It Ain’t Over Till It’s Over: So far, history has proved Mr. Frank half-correct. The Dow Jones index, which had peaked around 17,000 at the height of the ’90s boom, has merely passed 26,000, not 36,000. But the dot-coms, as you might have noticed, did not exactly vanish.
That old apple of Mr. Blodget’s eye, Amazon, which recently became the country’s second trillion dollar company, with a stock price more than four times Mr. Blodget’s once-risible $400 price target. Mr. Blodget himself went on to become a tech mogul, as a founder of the online news site Business Insider (Mr. Wolff, meanwhile, did not exactly disappear either: his explosive book “Fire and Fury: Inside the Trump White House,” became a best seller earlier this year).
But with the wisdom of hindsight, it is clear that 2001 was not the end of internet culture, but rather, the end of the beginning of internet culture. Today’s young tech moguls — like Facebook’s $60 billion man, Mark Zuckerberg — are not only among the richest people in the world, they are also Beyoncé-level stars in the eyes of the starry-eyed postgraduates who flock to tech’s promised land, hoping, like the characters in HBO’s “Silicon Valley,” to carve out their slice of the future.

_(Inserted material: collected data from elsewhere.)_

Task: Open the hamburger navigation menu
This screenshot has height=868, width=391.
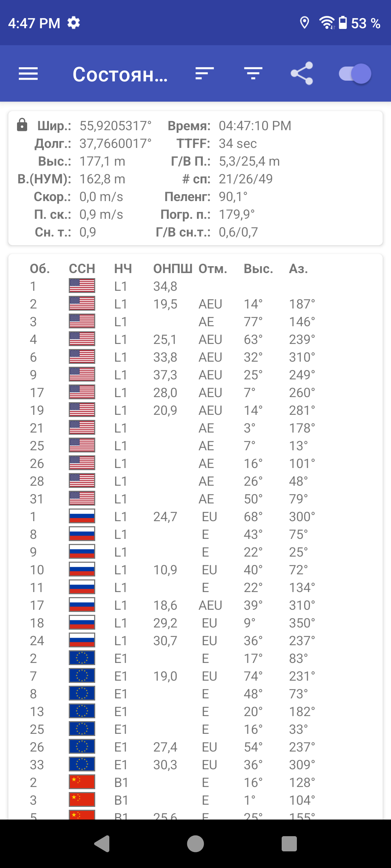Action: click(28, 74)
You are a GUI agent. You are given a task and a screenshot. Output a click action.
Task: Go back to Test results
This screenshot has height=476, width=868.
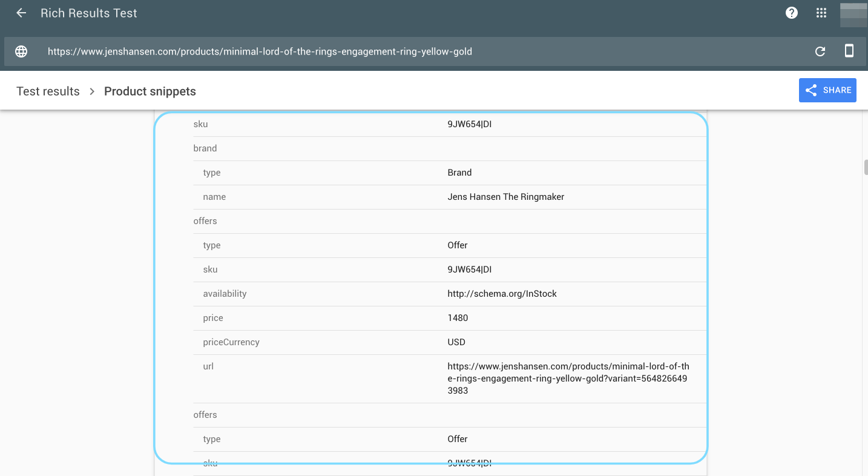click(48, 91)
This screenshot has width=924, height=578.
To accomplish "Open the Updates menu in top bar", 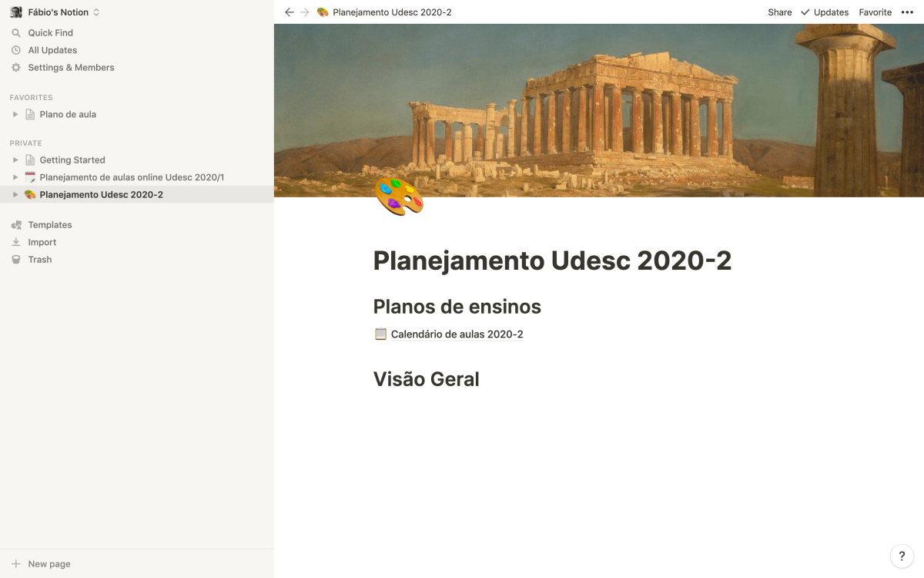I will point(825,12).
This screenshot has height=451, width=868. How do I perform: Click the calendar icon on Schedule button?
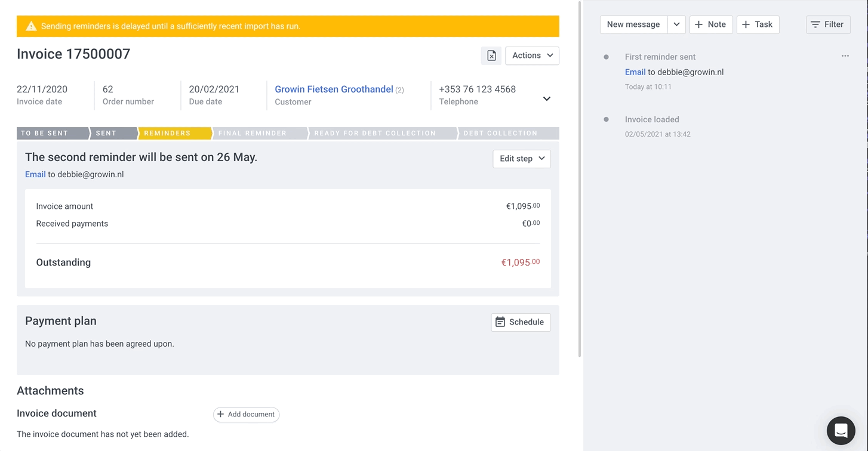click(x=500, y=322)
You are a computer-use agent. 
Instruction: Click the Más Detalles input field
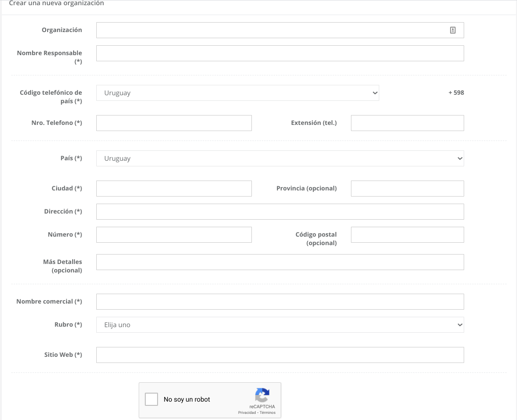(x=280, y=262)
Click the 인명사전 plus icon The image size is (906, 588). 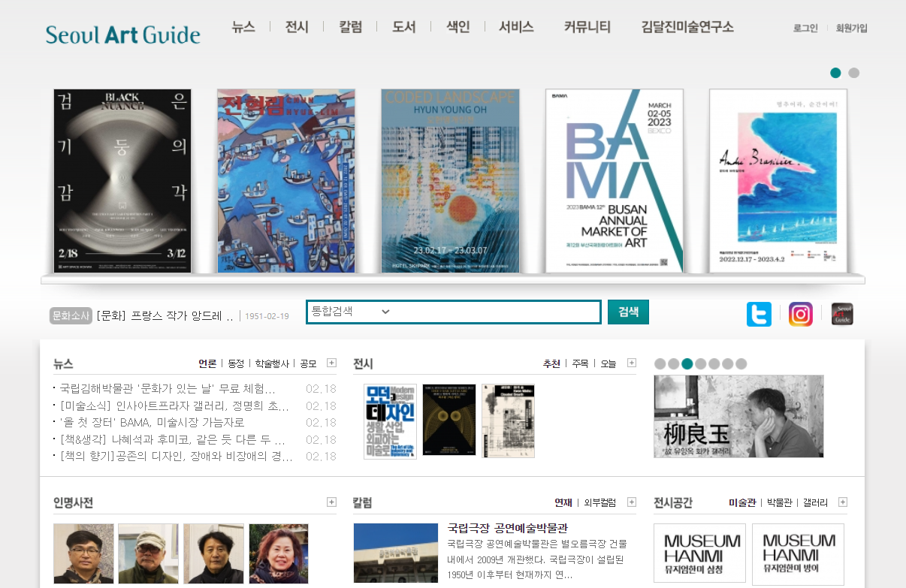coord(331,502)
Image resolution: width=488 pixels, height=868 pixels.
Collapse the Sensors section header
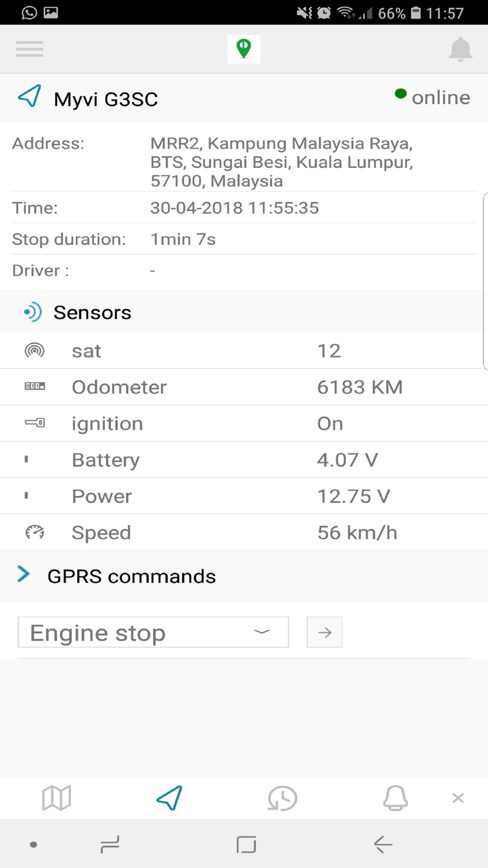pyautogui.click(x=241, y=312)
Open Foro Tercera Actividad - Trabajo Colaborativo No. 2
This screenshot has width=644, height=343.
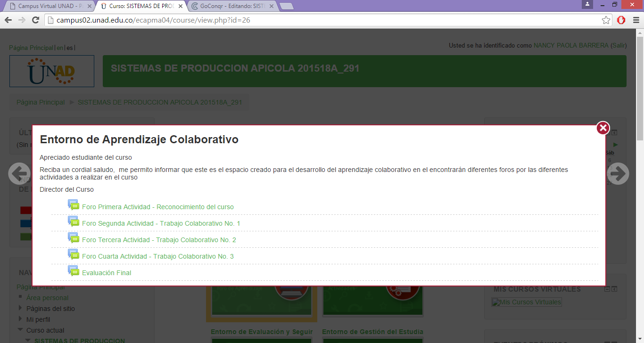click(x=159, y=240)
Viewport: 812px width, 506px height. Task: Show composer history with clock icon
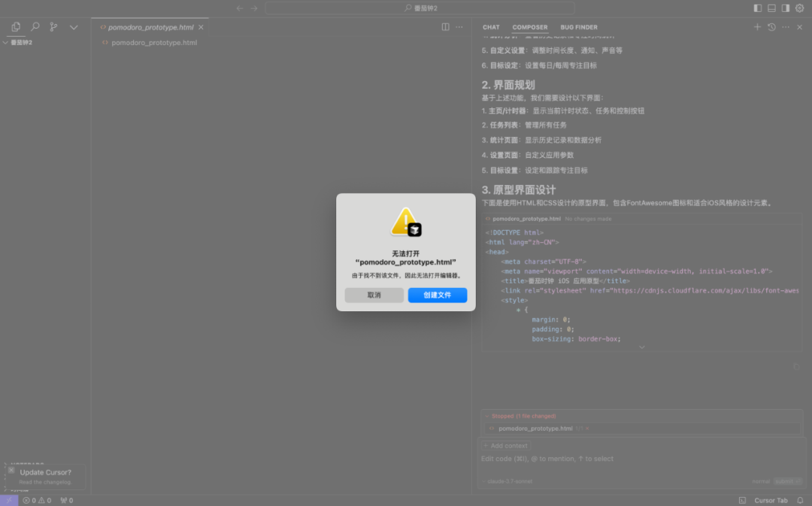pos(771,27)
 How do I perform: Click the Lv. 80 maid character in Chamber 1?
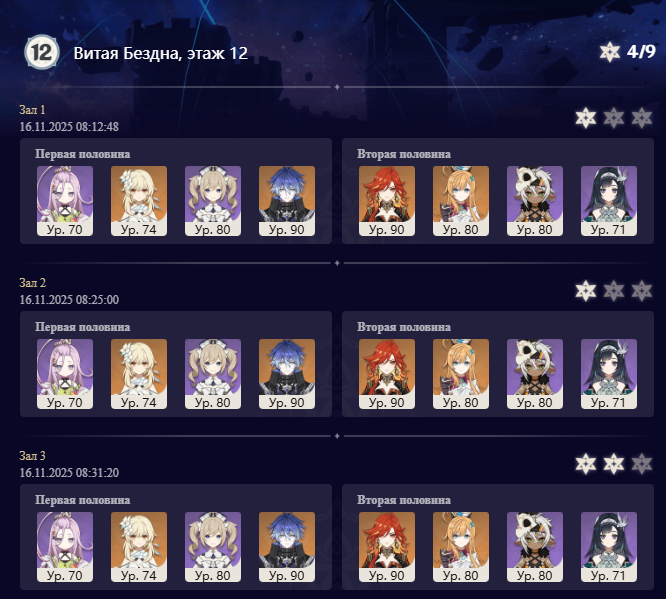coord(213,201)
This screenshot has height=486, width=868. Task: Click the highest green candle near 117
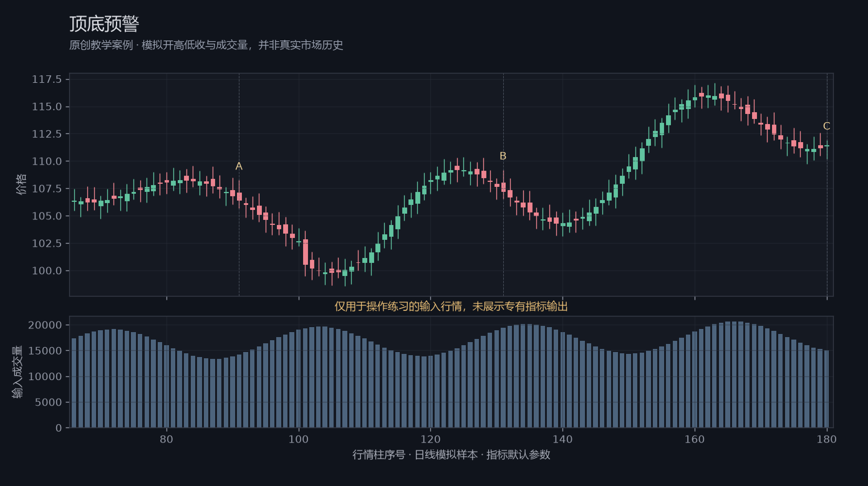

Hindsight Is 20/20: In fairness to Mr. Schwartz, he hinted that tech might come roaring back, bigger than ever, in 2001. “The dot-commer,” he wrote, “seen today as a scam artist,” might be reborn, “smarter and tougher, because he represents optimism itself.”
When contacted last week about the story, he thanked me for the opportunity to stay humble, but added: “As the story predicted, a new generation of companies has arisen and changed the world since that story ran: It includes Facebook, Twitter, Uber and Theranos.” He continued, “if there’s a lesson in taking a new look at this old story, it has to be to never bet against greed, and never bet on a cultural shift that requires tech companies to grow a conscience.”